City council, charter commission spar over proposal to remove MUC from council oversight
WILLMAR -- Members of the Willmar City Council are voicing reservations about a recommendation by the Willmar Charter Commission to remove the Municipal Utilities Commission from direct oversight by the city council.
The revision is just one among numerous changes proposed to the city charter, the document that creates the framework for how the city of Willmar is governed.
It was the issue that triggered the most discussion, however, when charter commission members presented a draft of their recommendations Monday night to the city council.
Agreement by the council will be crucial when it comes time to vote on accepting the revisions to the charter. If the vote isn't unanimous, the entire measure fails.
In a sign of the potential for controversy over the utilities commission's authority, the charter commission itself has been split over whether to strike the language in the existing city charter that gives the city council veto power over the Municipal Utilities Commission.
Bob Bonawitz, chairman of the charter commission and a past chairman of the utilities commission, said removing the council's oversight would allow the city-owned utilities to operate "without interference."
"I happen to think you should let them do their job, within reason," he told council members Monday night.
The potential for second-guessing and micromanaging the decisions of the utilities commission has had a chilling effect at times, said Bonawitz.
"It has a negative impact on management. They feel they're not supported," he said. "I know that from experience. I know that from speaking to employees past and present."
But some city council members questioned whether the council's oversight should be removed.
Steve Ahmann said he was concerned about taking the accountability for a public entity out of the hands of local elected officials.
"I'm a little hesitant to accept that," he said.

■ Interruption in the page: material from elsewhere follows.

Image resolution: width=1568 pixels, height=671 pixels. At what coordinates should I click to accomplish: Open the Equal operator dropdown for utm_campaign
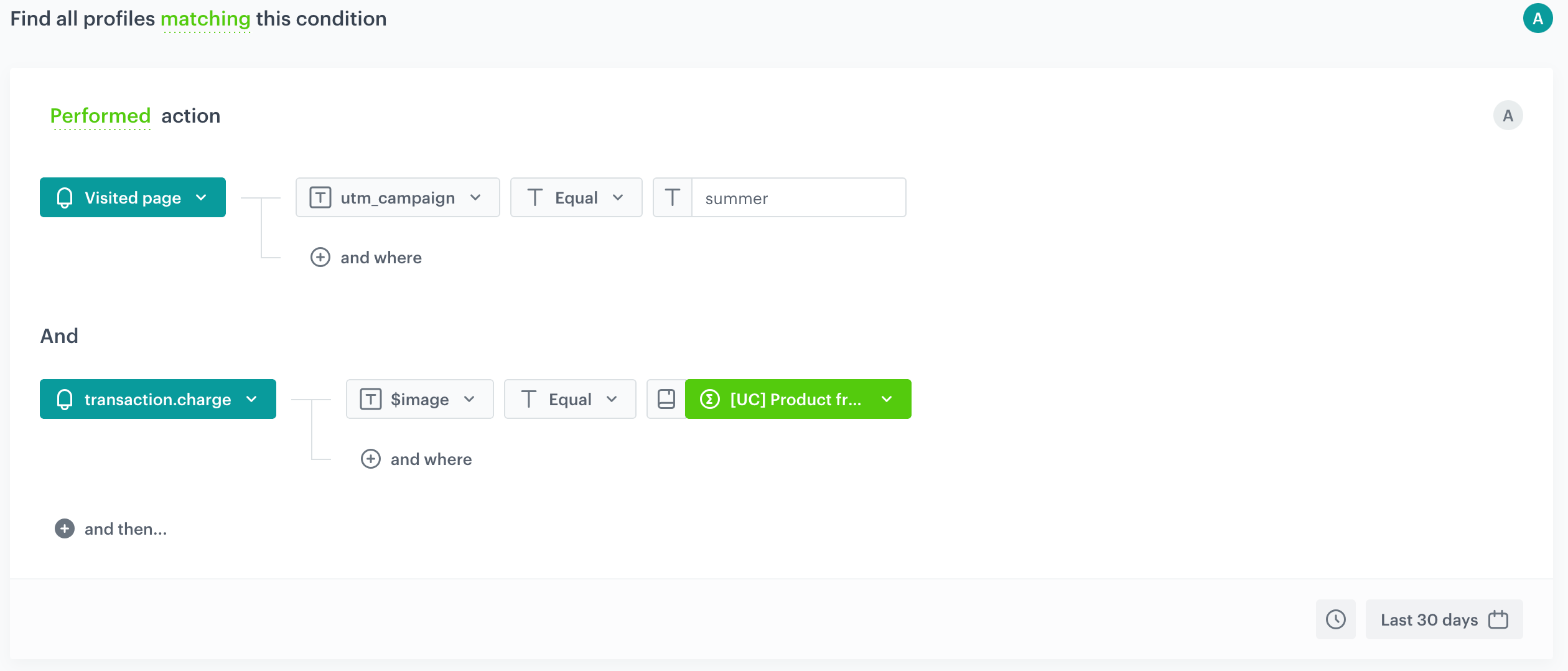tap(576, 197)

With public trust at a national ebb, it's critical for city government to have checks and balances, agreed Ron Christianson.
"I feel very strongly about the oversight," he said.

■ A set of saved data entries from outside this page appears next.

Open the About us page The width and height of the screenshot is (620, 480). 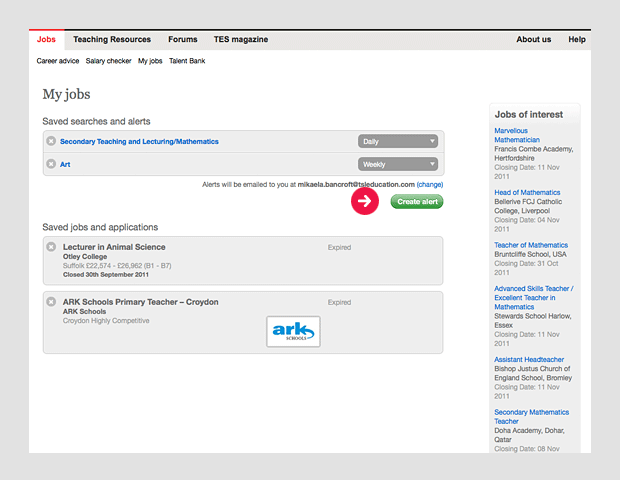coord(533,40)
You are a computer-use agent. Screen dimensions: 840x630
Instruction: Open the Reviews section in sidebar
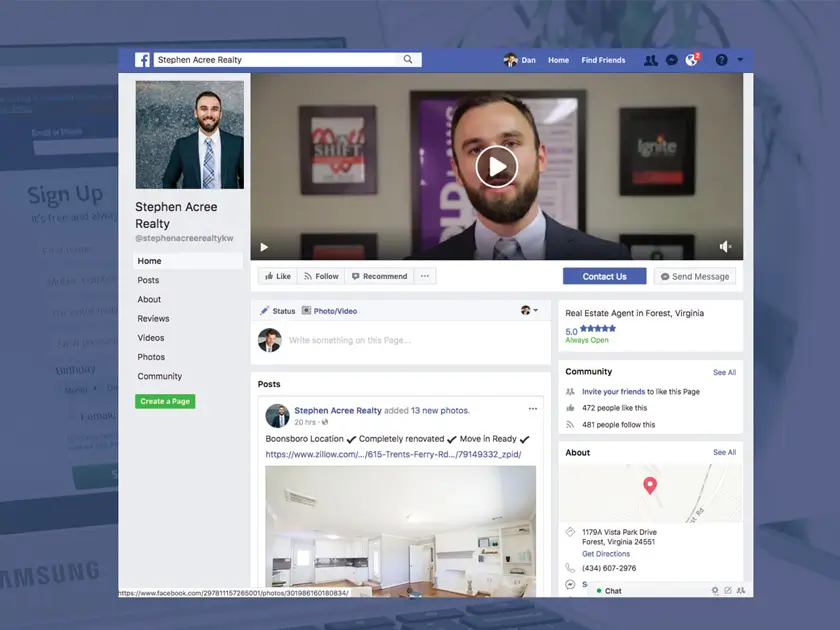pos(153,319)
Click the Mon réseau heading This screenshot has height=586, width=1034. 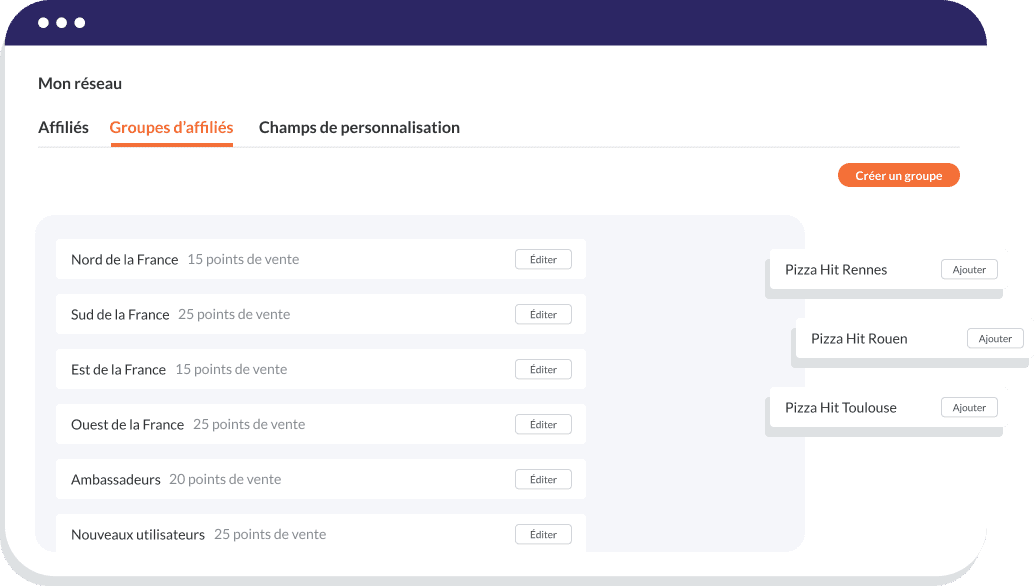[80, 84]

No similar removal of the council's veto power has been proposed for the city-owned Rice Memorial Hospital, a fact that prompted Mayor Les Heitke to wonder why the proposed charter revisions focus on the utilities commission and not the hospital board.

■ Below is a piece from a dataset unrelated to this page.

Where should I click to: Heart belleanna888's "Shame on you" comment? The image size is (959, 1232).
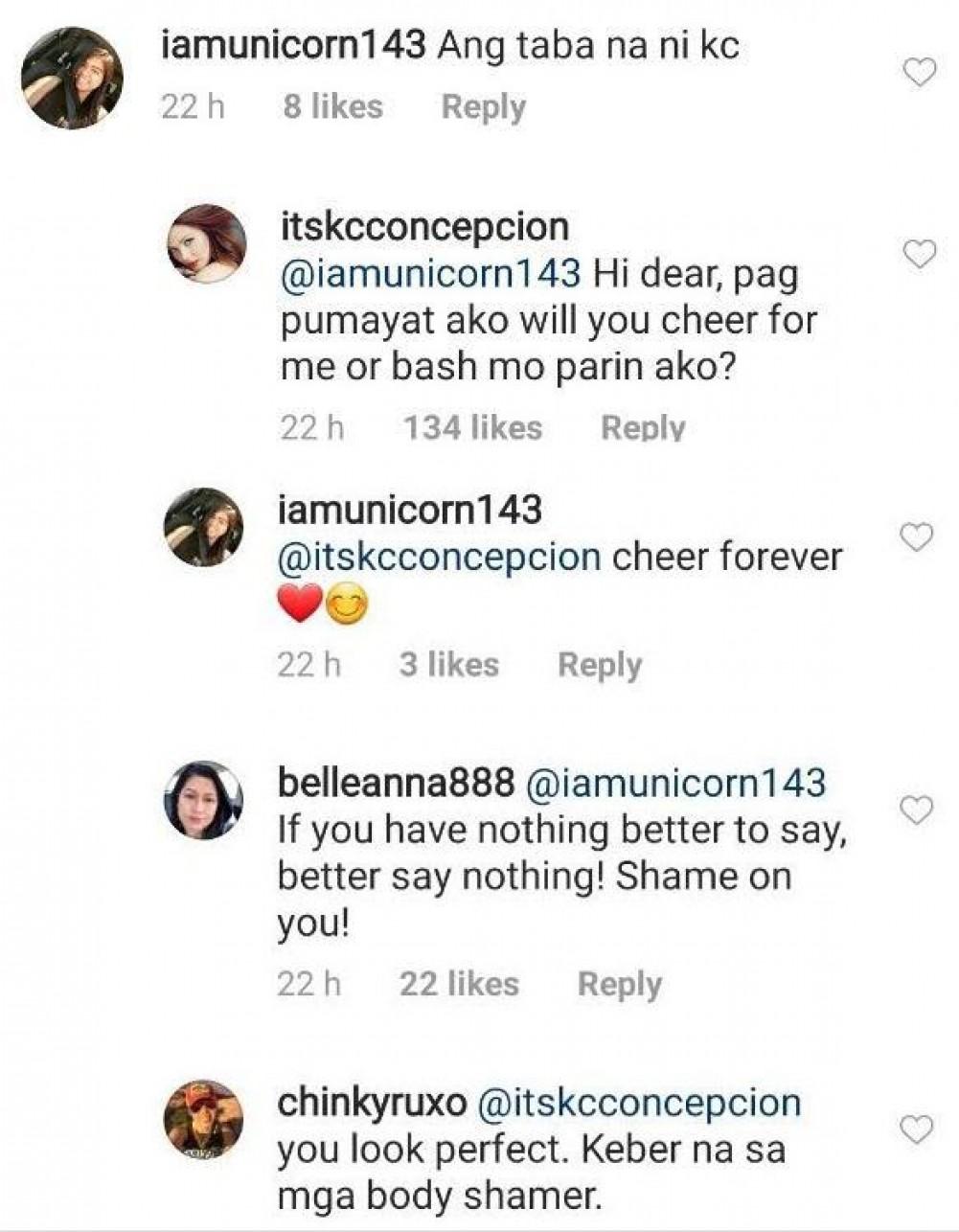coord(918,810)

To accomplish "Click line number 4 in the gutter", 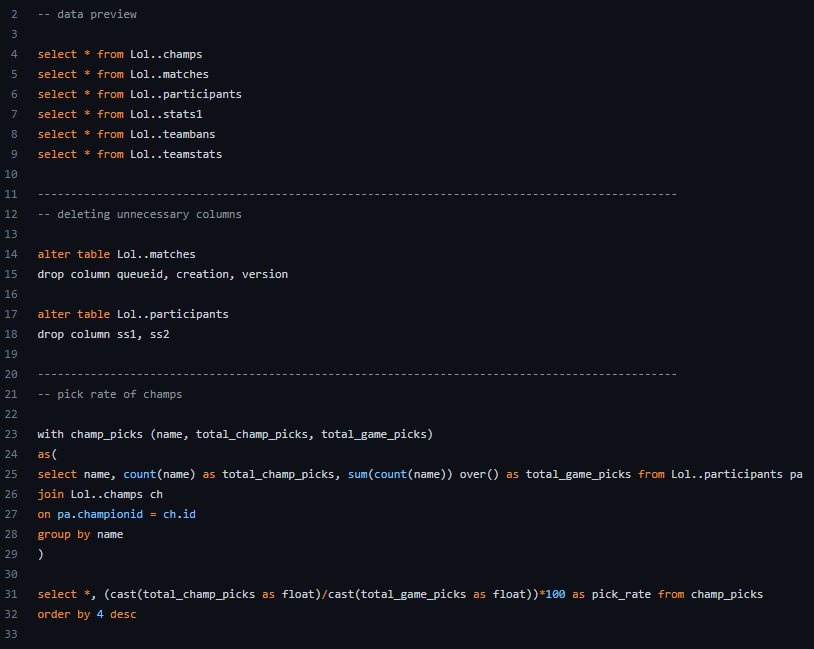I will point(14,54).
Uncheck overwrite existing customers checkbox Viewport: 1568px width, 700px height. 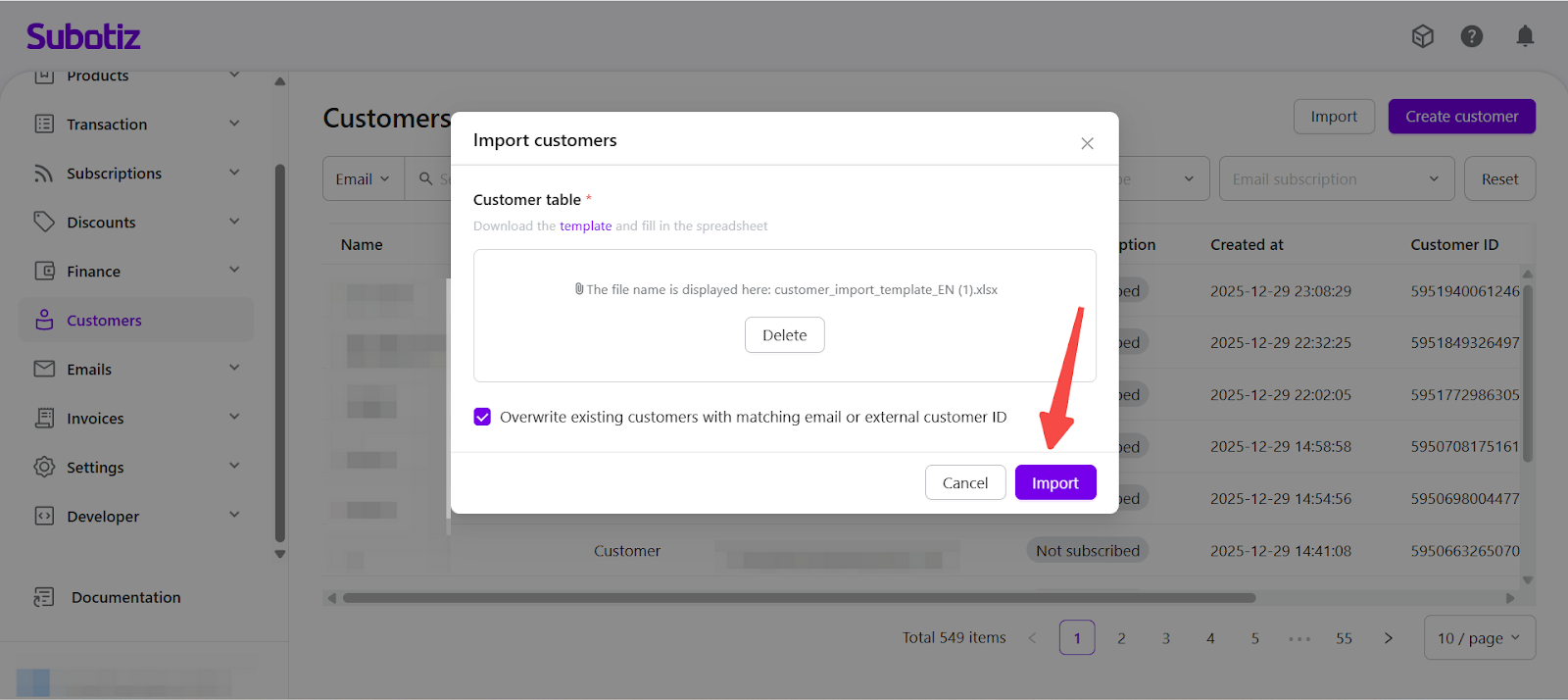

"There's a different level of respect, in my opinion, given to one over the other," Bonawitz responded.
He told the council that charter commission members have conducted extensive interviews as they've worked on their proposed revisions.
"We tried to get everyone involved in this process," he said.
City council members plan to review the charter commission's recommendations before bringing the question to a vote. The council also voted Monday to have the document reviewed by an attorney with the League of Minnesota Cities who specializes in city charters, a process that could take several weeks.
The Willmar Charter Commission has been meeting for more than a year.
Many of the changes the panel is recommending are clarifications and rewording of some of the language in the charter.
Other proposed revisions get into the nuts and bolts of city government. The charter commission has recommended, for instance, that the mayor be allowed seven days, instead of 96 hours, to exercise his or her veto power. Another recommendation would reduce the size of the Parks and Leisure Board from nine members to seven. Still another proposed revision would require public bodies under city governance to record all their meetings.
John Sullivan, a member of the charter commission, said the panel hopes that at the end of the process, the city will have "a very brief, concise product that we can all be proud of."